Derinkuyu is the world's largest excavated underground city which was used for thousands of years by over 20,000 people.
There were times when we expected to open our wardrobes that led to a different world, like in "Narnia." Surprisingly, for a man, this expectation was fulfilled when he entered a different world through his basement. While chasing his chickens through a hole in his basement during renovations, a Turkish homeowner discovered an abandoned underground that once housed 20,000 people. The unidentified man knocked down the wall in the 1960s to reveal a dark tunnel leading to the ancient city of Elengubu, now known as Derinkuyu, reports the New York Post.
The abandoned underground city of Derinkuyu in Central Turkey, delving nearly 300 feet into the ground and capable of holding 20,000 people. It was used for thousands of years even up to the 20th century. pic.twitter.com/CiRP8yGXl6
— Abandoned Places (@abandoned5paces) April 10, 2023
Derinkuyu, located more than 280 feet beneath the Central Anatolian region of Cappadocia, is the world's largest excavated underground city and is thought to connect to more than 200 smaller and separate underground cities discovered in recent decades, according to Turkish guides who talked to BBC.
The precise date of construction of the magnificent city is unknown, but ancient writings dating back to 370 BC indicate that Derinkuyu existed at that time. Moreover, researchers discovered 18 levels of tunnels containing dwellings, dry food storage, cattle stables, schools, wineries, and even a chapel inside the city, whose entrances connect to more than 600 private homes in the modern, surface-level region of Cappadocia. The city also had a ventilation system that provided residents with fresh air and water.

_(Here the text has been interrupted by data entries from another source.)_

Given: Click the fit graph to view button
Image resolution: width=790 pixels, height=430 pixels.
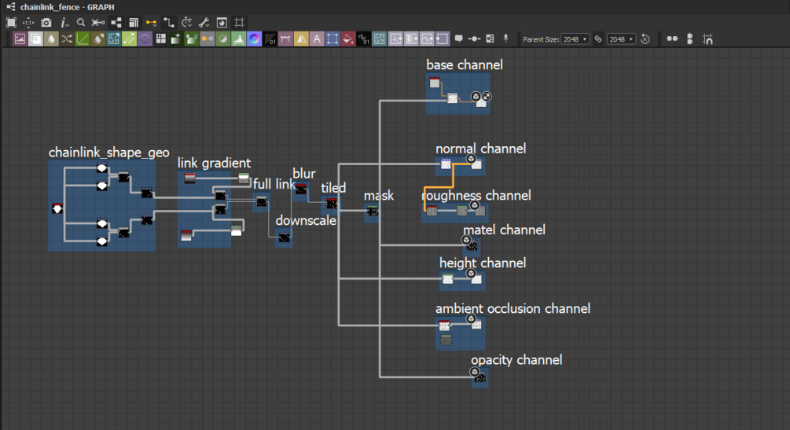Looking at the screenshot, I should coord(11,23).
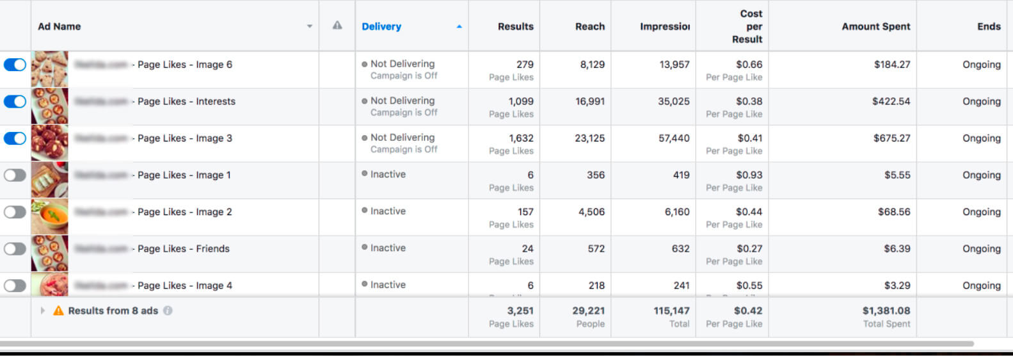
Task: Disable the Page Likes - Interests ad toggle
Action: (15, 102)
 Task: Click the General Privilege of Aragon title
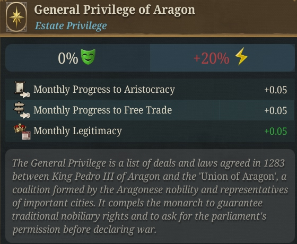[x=115, y=10]
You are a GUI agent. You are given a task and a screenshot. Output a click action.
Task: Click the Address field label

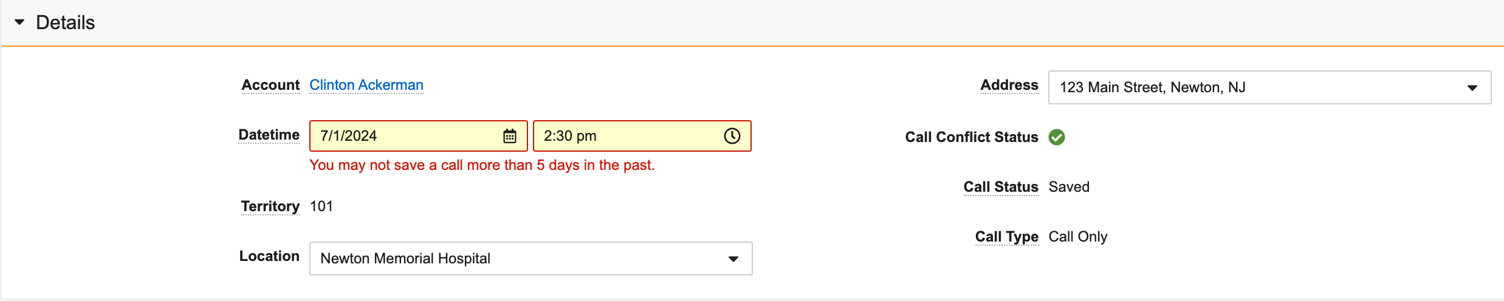point(1009,85)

Underground city of Derinkuyu, Turkey could shelter 20,000 people with livestock and food. The 85m deep tunnel complex was likely built in 7thc BC pic.twitter.com/FLBlFxwMUw
— Türkiye_Pics 🇹🇷 (@Turkey_Pics) October 9, 2020
"Life underground was probably very difficult," said Suleman, a guide. "The residents relieved themselves in sealed clay jars, lived by torchlight, and disposed of dead bodies in (designated) areas." There's a high probability that the corridors were dimly lit and built narrow and low, so intruders would have to stoop and walk in a single file. The city could have been used to store goods before being used as a bunker to hide from foreign invaders. Half-ton boulders blocked the doors connecting each level and could only be moved from the inside. They also had a small hole that residents could use to spear the confined trespassers.
This largest excavated underground city in the world burrows more than 85m below the Earth's surface. Though the architects' identities are unknown, researchers believe the Hittites, people belonging to Bronze Age Anatolia, "may have excavated the first few levels in the rock when they came under attack from the Phrygians around 1200 BCE," according to A. Bertini, an expert in Mediterranean cave dwellings, in his 2010 essay on regional cave architecture. The Phrygian invaders, an Indo-European-speaking empire that ruled Anatolia for 600 years, are credited with constructing the majority of Derinkuyu in the centuries before it was passed amongst Persians, Christians, and Cappadocian Greeks.
According to the BBC, the city's population peaked at 20,000 during the 7th-century Islamic raids on the Christian Byzantine Empire. Derinkuyu was abandoned after 2,000 years of use in 1923 by Cappadocian Greeks defeated in the Greco-Turkish war and fleeing to Greece. One century after it was rediscovered, the ancient city of Derinkuyu, which was added to the Unesco World Heritage list in 1985, is open to visitors who want to experience life underground.
Not me going down to my basement to discover treasure after I read this.